Ormandy and the Philadelphia are untamed partners in Brahms’ musical alembic. The orchestra’s silver and golden flames, their passion and resinous fire bears all before it. The sound is reassuringly flawed in the way of CBS recordings from the late 1950s onwards into the mid 1970s: that peculiar combination of closeness of focus and a graininess denying ultimate refinement to the massed strings. This however has an amplitude and tonal generosity superior to the Szell Brahms set also on Essential Classics.

Taking the Double Concerto first, Leonard Rose endows the work with eloquence and a surfeit of the most glorious tone. One of the finest cellists in America you cannot doubt his fiery application, his lyric ‘stickiness’ and smoky passion all intensified by the close-miked recording. Rather like Yo Yo Ma’s pizzicati in the finale of the Finzi Cello Concerto (a Lyrita LP from 1979) Rose’s pizzicati are imperiously loud. It matters nothing that you would never hear the music like this in a concert hall. Each melodic ‘collision’ with Stern is assuredly calculated in its ecstatic chordal effect. The music is always phrased with a warmth too hot to rest your hand on. Stern is brilliant and his unanimity with Rose is, without doubt, down to their trio work with Eugene Istomin for which the foundations were laid in Casals’ Prades Festivals.
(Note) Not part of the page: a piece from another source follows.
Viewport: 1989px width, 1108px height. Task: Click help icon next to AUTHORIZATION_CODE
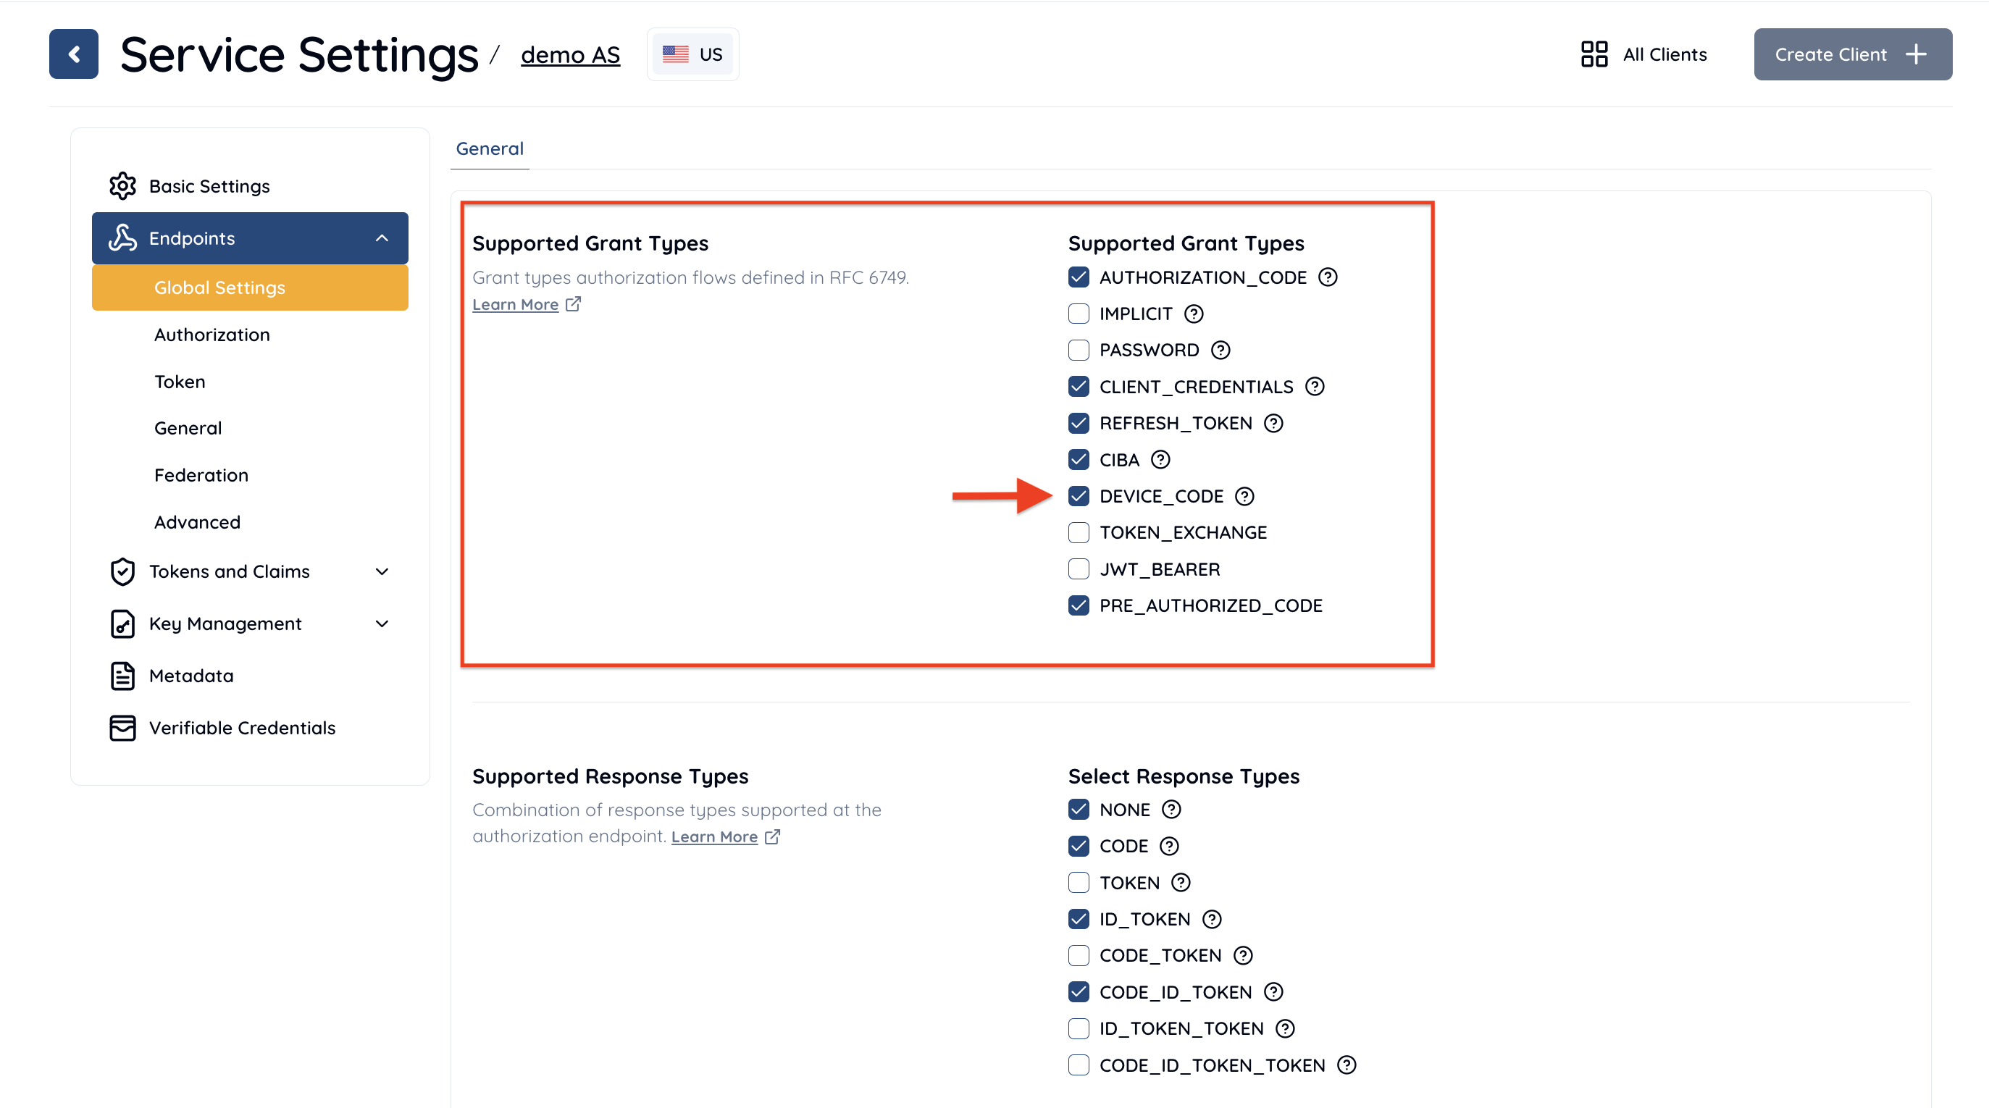1327,277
In the Violin Concerto Stern draws on powerful tone, a vibrant warmth and a fully developed life-vision. Though I still wonder why Philips have not reissued Hermann Krebbers’ recording, which had some celebrity during the days of LP, the listener who comes to Brahms through these performance is likely to be spoilt when they go to concerts or encounter alternative versions.

A towering bargain. Fortunate the new listener who learns her/his Brahms through these works.